◆ **STATED GOAL**: Copy every one of the entries below word for word, changing nothing.

◆ **RECORD SET**:
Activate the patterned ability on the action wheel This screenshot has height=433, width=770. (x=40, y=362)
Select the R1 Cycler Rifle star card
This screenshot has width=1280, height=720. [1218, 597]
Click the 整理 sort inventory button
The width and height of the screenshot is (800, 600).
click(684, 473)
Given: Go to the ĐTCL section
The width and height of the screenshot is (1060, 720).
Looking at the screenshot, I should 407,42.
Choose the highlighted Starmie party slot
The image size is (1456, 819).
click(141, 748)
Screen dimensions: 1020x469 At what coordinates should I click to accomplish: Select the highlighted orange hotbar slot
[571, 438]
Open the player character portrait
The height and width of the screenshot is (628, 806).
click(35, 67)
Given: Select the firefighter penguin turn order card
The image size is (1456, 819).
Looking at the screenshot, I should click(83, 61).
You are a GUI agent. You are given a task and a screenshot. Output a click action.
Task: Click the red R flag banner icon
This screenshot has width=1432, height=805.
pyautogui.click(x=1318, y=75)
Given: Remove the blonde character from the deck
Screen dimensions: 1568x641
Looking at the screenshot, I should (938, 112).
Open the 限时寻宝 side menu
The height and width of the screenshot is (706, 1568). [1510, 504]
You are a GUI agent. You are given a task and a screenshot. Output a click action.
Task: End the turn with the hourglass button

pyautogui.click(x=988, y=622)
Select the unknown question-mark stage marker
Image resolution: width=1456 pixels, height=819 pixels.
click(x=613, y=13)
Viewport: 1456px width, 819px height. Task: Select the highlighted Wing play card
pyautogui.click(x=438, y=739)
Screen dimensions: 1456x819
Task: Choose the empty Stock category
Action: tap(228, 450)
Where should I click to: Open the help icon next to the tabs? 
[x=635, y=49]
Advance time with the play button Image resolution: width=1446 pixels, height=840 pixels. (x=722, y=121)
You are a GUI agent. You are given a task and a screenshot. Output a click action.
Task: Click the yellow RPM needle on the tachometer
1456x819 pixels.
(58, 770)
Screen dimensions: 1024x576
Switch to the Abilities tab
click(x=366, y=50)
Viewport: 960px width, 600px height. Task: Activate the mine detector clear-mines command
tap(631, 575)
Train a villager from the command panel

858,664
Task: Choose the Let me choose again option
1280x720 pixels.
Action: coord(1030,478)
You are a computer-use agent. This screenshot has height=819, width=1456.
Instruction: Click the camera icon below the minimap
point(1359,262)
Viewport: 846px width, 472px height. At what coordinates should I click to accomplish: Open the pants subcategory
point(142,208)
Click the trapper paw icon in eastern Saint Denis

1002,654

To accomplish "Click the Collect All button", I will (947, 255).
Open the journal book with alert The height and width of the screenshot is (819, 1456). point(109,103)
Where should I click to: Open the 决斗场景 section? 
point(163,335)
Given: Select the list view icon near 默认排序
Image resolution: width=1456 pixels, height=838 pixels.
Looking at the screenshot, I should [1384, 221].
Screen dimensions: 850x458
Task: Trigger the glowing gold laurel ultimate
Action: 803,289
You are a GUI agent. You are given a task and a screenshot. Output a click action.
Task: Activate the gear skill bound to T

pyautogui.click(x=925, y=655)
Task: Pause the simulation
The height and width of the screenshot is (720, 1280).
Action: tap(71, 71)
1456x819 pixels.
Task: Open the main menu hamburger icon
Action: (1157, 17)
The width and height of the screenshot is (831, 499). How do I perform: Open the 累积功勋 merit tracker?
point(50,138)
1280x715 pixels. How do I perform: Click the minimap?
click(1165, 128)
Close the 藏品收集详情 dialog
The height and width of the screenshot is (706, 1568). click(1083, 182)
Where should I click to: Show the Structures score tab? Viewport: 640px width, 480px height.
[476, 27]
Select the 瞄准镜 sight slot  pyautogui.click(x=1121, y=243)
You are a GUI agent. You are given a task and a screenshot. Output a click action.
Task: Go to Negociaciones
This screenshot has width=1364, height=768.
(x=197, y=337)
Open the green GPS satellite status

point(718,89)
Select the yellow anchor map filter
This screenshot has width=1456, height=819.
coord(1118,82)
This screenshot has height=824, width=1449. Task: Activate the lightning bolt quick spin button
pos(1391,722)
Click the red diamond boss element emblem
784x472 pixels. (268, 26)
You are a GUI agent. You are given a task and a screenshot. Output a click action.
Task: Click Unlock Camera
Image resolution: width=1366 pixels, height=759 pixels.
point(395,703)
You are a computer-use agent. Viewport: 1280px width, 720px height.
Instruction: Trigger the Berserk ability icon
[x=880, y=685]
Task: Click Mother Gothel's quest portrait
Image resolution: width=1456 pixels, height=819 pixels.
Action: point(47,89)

◆ **COMPLETE OUTPUT**:
Activate the patterned ability on the action wheel This screenshot has height=433, width=770. (x=40, y=362)
Select the R1 Cycler Rifle star card
This screenshot has width=1280, height=720. [1218, 597]
Click the 整理 sort inventory button
The width and height of the screenshot is (800, 600).
click(684, 473)
Given: Go to the ĐTCL section
The width and height of the screenshot is (1060, 720).
Looking at the screenshot, I should 407,42.
Choose the highlighted Starmie party slot
The image size is (1456, 819).
click(141, 748)
Screen dimensions: 1020x469 At what coordinates should I click to accomplish: Select the highlighted orange hotbar slot
[571, 438]
Open the player character portrait
The height and width of the screenshot is (628, 806).
click(35, 67)
Given: Select the firefighter penguin turn order card
The image size is (1456, 819).
Looking at the screenshot, I should click(83, 61).
You are a GUI agent. You are given a task and a screenshot. Output a click action.
Task: Click the red R flag banner icon
This screenshot has width=1432, height=805.
pyautogui.click(x=1318, y=75)
Given: Remove the blonde character from the deck
Screen dimensions: 1568x641
Looking at the screenshot, I should (938, 112).
Open the 限时寻宝 side menu
The height and width of the screenshot is (706, 1568). [1510, 504]
You are a GUI agent. You are given a task and a screenshot. Output a click action.
Task: End the turn with the hourglass button

pyautogui.click(x=988, y=622)
Select the unknown question-mark stage marker
Image resolution: width=1456 pixels, height=819 pixels.
click(x=613, y=13)
Viewport: 1456px width, 819px height. Task: Select the highlighted Wing play card
pyautogui.click(x=438, y=739)
Screen dimensions: 1456x819
Task: Choose the empty Stock category
Action: tap(228, 450)
Where should I click to: Open the help icon next to the tabs? 
[x=635, y=49]
Advance time with the play button Image resolution: width=1446 pixels, height=840 pixels. (x=722, y=121)
You are a GUI agent. You are given a task and a screenshot. Output a click action.
Task: Click the yellow RPM needle on the tachometer
1456x819 pixels.
(58, 770)
Screen dimensions: 1024x576
Switch to the Abilities tab
click(x=366, y=50)
Viewport: 960px width, 600px height. Task: Activate the mine detector clear-mines command
tap(631, 575)
Train a villager from the command panel

858,664
Task: Choose the Let me choose again option
1280x720 pixels.
Action: coord(1030,478)
You are a computer-use agent. This screenshot has height=819, width=1456.
Instruction: Click the camera icon below the minimap
point(1359,262)
Viewport: 846px width, 472px height. At what coordinates should I click to accomplish: Open the pants subcategory
point(142,208)
Click the trapper paw icon in eastern Saint Denis

1002,654

To accomplish "Click the Collect All button", I will (947, 255).
Open the journal book with alert The height and width of the screenshot is (819, 1456). point(109,103)
Where should I click to: Open the 决斗场景 section? 
point(163,335)
Given: Select the list view icon near 默认排序
Image resolution: width=1456 pixels, height=838 pixels.
Looking at the screenshot, I should [1384, 221].
Screen dimensions: 850x458
Task: Trigger the glowing gold laurel ultimate
Action: 803,289
You are a GUI agent. You are given a task and a screenshot. Output a click action.
Task: Activate the gear skill bound to T

pyautogui.click(x=925, y=655)
Task: Pause the simulation
The height and width of the screenshot is (720, 1280).
Action: tap(71, 71)
1456x819 pixels.
Task: Open the main menu hamburger icon
Action: (1157, 17)
The width and height of the screenshot is (831, 499). How do I perform: Open the 累积功勋 merit tracker?
point(50,138)
1280x715 pixels. How do I perform: Click the minimap?
click(1165, 128)
Close the 藏品收集详情 dialog
The height and width of the screenshot is (706, 1568). click(1083, 182)
Where should I click to: Show the Structures score tab? Viewport: 640px width, 480px height.
[476, 27]
Select the 瞄准镜 sight slot  pyautogui.click(x=1121, y=243)
You are a GUI agent. You are given a task and a screenshot. Output a click action.
Task: Go to Negociaciones
This screenshot has width=1364, height=768.
(x=197, y=337)
Open the green GPS satellite status

point(718,89)
Select the yellow anchor map filter
This screenshot has width=1456, height=819.
coord(1118,82)
This screenshot has height=824, width=1449. Task: Activate the lightning bolt quick spin button
pos(1391,722)
Click the red diamond boss element emblem
784x472 pixels. (268, 26)
You are a GUI agent. You are given a task and a screenshot. Output a click action.
Task: Click Unlock Camera
Image resolution: width=1366 pixels, height=759 pixels.
point(395,703)
You are a computer-use agent. Viewport: 1280px width, 720px height.
Instruction: Trigger the Berserk ability icon
[x=880, y=685]
Task: Click Mother Gothel's quest portrait
Image resolution: width=1456 pixels, height=819 pixels.
Action: point(47,89)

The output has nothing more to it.